How to complete this task: Starting with the line that includes "Viewport: 1316px width, 694px height.", write out every remaining line of the records below exactly as it appears, leaving out any images.

(Stored items)
=======
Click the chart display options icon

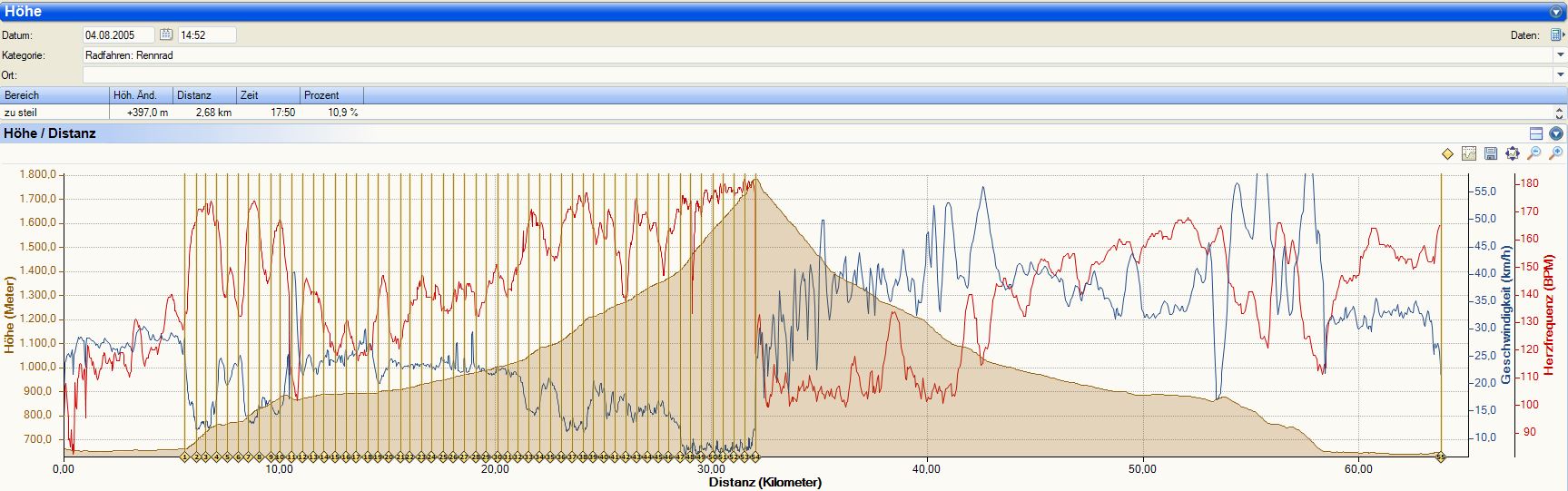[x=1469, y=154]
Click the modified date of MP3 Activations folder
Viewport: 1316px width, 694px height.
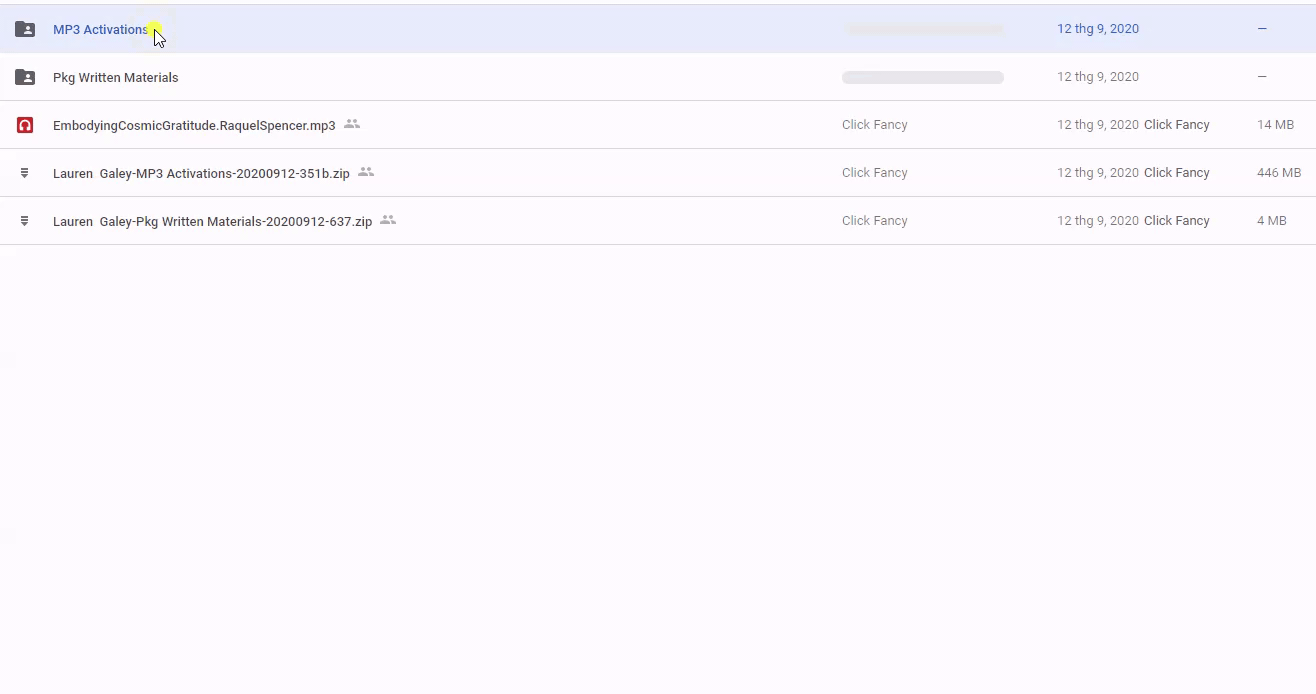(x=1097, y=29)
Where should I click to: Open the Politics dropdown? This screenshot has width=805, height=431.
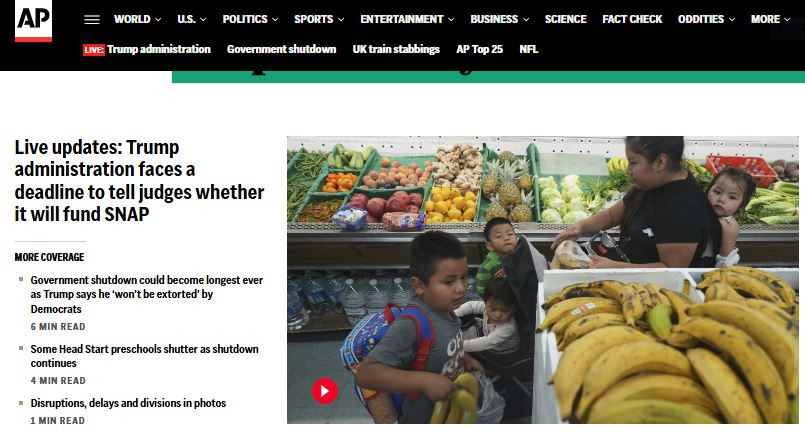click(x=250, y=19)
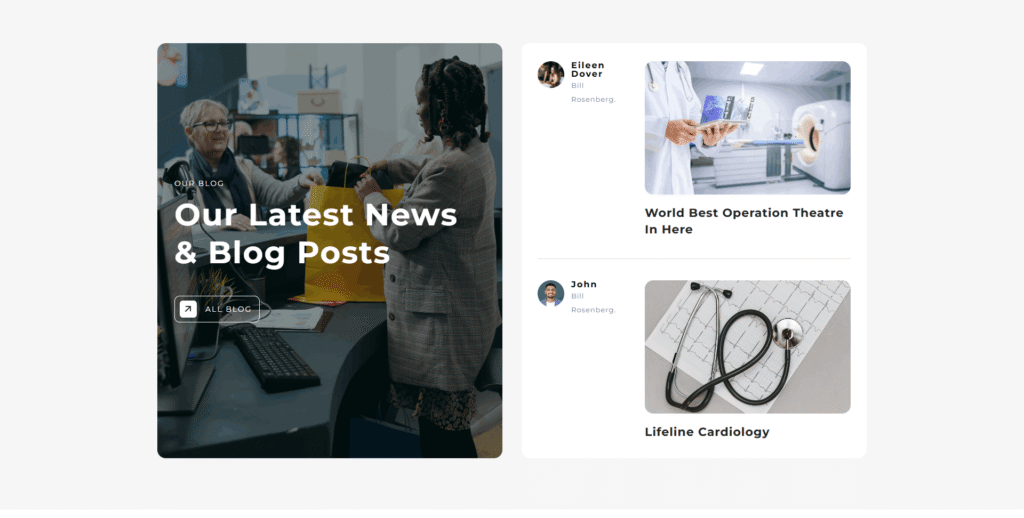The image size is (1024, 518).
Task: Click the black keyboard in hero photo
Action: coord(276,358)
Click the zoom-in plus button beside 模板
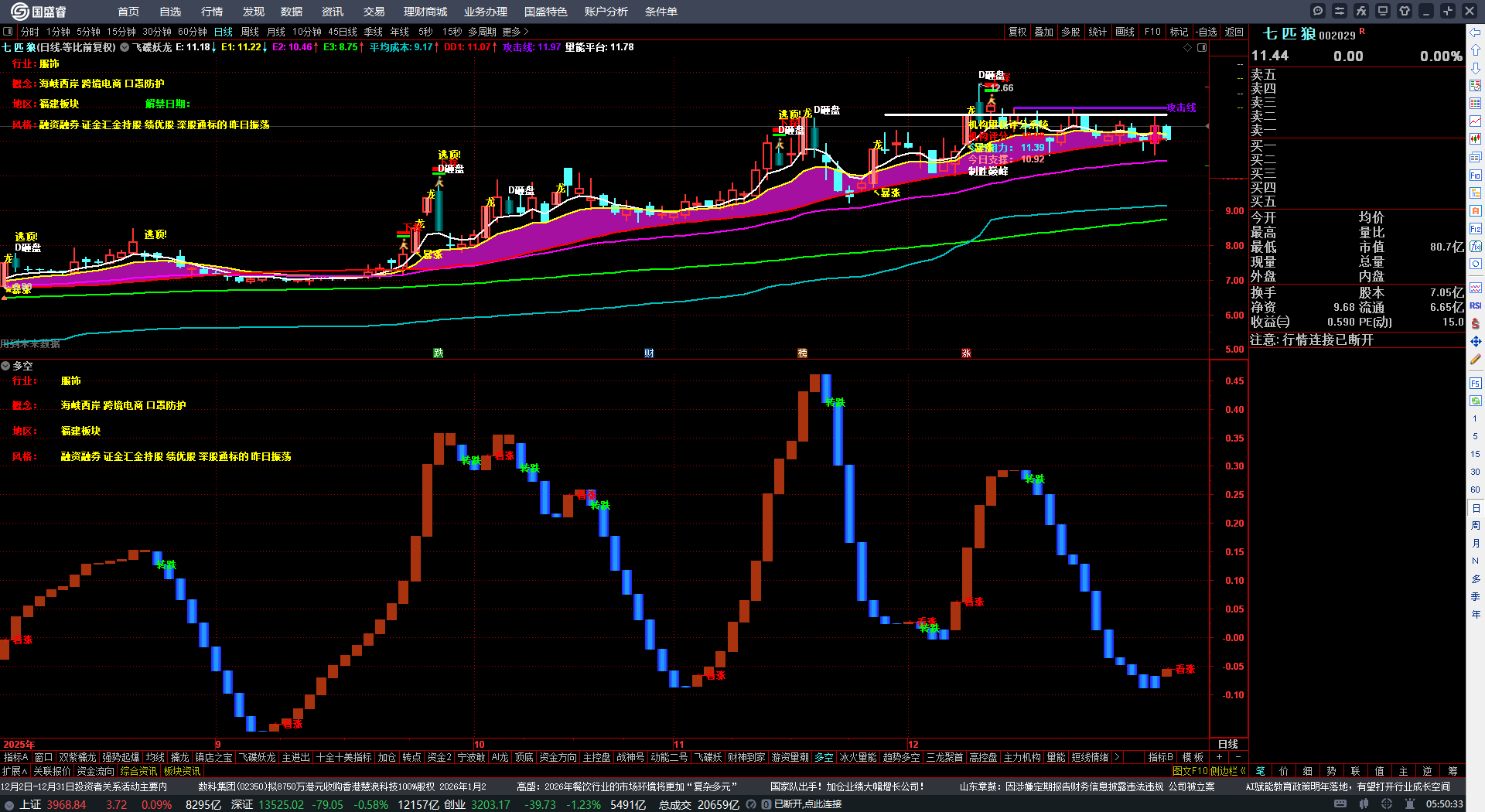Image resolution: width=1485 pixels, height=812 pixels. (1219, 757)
=======
Problem solution:
Viewport: 1316px width, 694px height.
(x=1097, y=29)
Where should I click to: Open the Politics dropdown? This screenshot has width=805, height=431.
click(x=250, y=19)
The image size is (1024, 518).
Task: Click the black keyboard in hero photo
Action: coord(276,358)
Click the zoom-in plus button beside 模板
Image resolution: width=1485 pixels, height=812 pixels. (1219, 757)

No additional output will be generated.